Aber die Zwanziger Jahre sieht man dem Haus durchaus an. Drinnen die erste angenehme Überraschung: hier gibt es noch richtige Kellner alten Stils! Zuletzt hatte ich solche Gentleman in meiner Kindheit erleben dürfen. Echte „Ober“. Ich bin mir sicher, dass diese Gentleman bereits als Piccolo dienten, während ich gerade mit dem laufen begann. Sie schienen wesentlich älter und vermittelten mir deshalb Respekt und Vertrauen. Denn echte Cafés werden nur mit professionellen Kellnern, die man auch als solche erkennt, zu Institutionen. Kellner gehören einfach dazu und haben zeitlos beständig zu sein.
Beständig sind auch die Öffnungszeiten dieses Cafés, das so ziemlich genau in der Mitte des geschäftigen Boulevards, der „Ramblas“ liegt. Durch die Epochen und über Kriege und Krisen hinweg soll das Lokal durchgängig geöffnet gewesen sein. Wie genau „durchgängig geöffnet“ interpretiert wird, bleibt das Geheimnis dieser Legende, an das ich gerne glaube. Ich glaube ja auch fest daran, wieder nach Barcelona zurückzukehren, wenn ich nur, wie es die Sage verlangt, vom Wasser des Fuente de Canaletas, dem eisernen Brunnen an der Ecke Las Ramblas und Placa de Catalunya, an dem seit Anfang der dreissiger Jahre die Anhänger des FC Barcelona ihre Siege feiern, trinke.
Jetzt sitze ich aber noch an einem Tisch im Raum hinter den Tresen des Café l´Opera und lasse still die Patina der vergangenen Epochen wirken. Während des spanischen Bürgerkriegs soll hier einiges los gewesen sein. Deutsche Kommunisten fanden hier Anschluss an spanische Proletarier und linke Regierungsmitglieder.

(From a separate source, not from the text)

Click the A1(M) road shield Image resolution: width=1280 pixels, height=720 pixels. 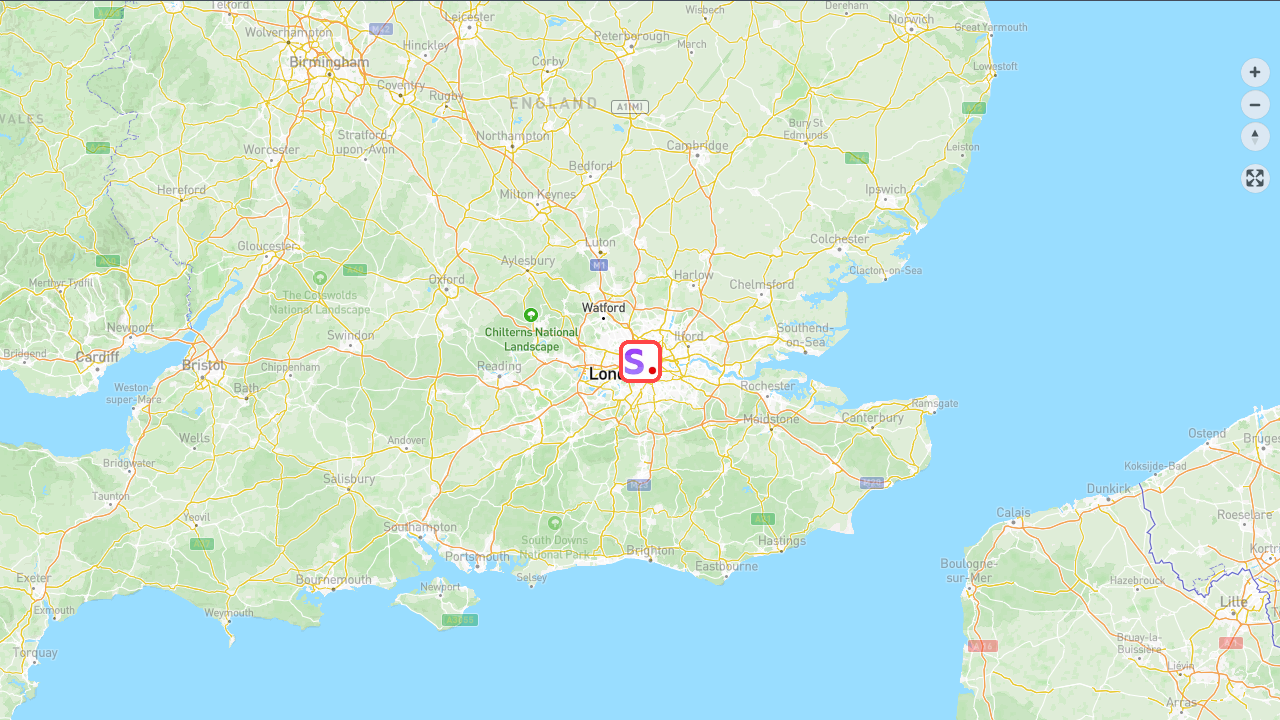tap(631, 106)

Während des Zweiten Weltkrieges war das Café l´Opera, Treffpunkt für Widerstandskämpfer. Hier drückten sich Agenten der Mächte herum, so erzählt man es sich. Für manche soll dieses Lokal auf ihrem konspirativen Weg die erste Anlaufadresse gewesen sein.
Nach dem Krieg waren die Anarchisten und Kommunisten weitgehend verschwunden. Das Café war wurde schliesslich Treffpunkt für Aristokraten, Künstler, Musikern und Schauspieler: Hemingway soll hier betrunken an der Bar abgehangen haben, Charlie Chaplin gefeiert haben. Operndiva Montserrat Caballe kam soll in den Pausen aus der Oper gegenüber gekommen sein, sie soll sich nach Sandwiches gesehnt haben, was durchaus verständlich ist.

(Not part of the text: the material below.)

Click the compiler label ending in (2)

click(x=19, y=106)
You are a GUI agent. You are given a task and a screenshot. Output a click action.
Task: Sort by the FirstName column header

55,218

Und heute? Ab mittags mischen sich Anwohner und Angestellte mit den Touristen, die in den meisten Fällen ganz zufällig hier hinein geraten. Oder draußen bleiben, in der Außengastronomie, direkt auf der Flaniermeile zwischen den verkehrsreichen Straßen und dem nur selten nachlassenden Strom von Menschen aus aller Welt. Und zwischen den berüchtigten Taschendieben. Keine Ahnung, wie es funktioniert.
Immerhin ist draußen die Hitze erträglicher. Routiniert und höchst professionell jonglieren die Ober die Tabletts mit den Bestellungen zwischen dem Autoverkehr und den Menschenmassen hindurch zu den Tischen unter freiem Himmel.
Ist dort kein freier Platz, findet sich meistens drinnen ein Tisch; sitzt dort draußen jedoch kein Mensch, ist es im Café ganz bestimmt überfüllt. Auf diese Regel ist Verlass.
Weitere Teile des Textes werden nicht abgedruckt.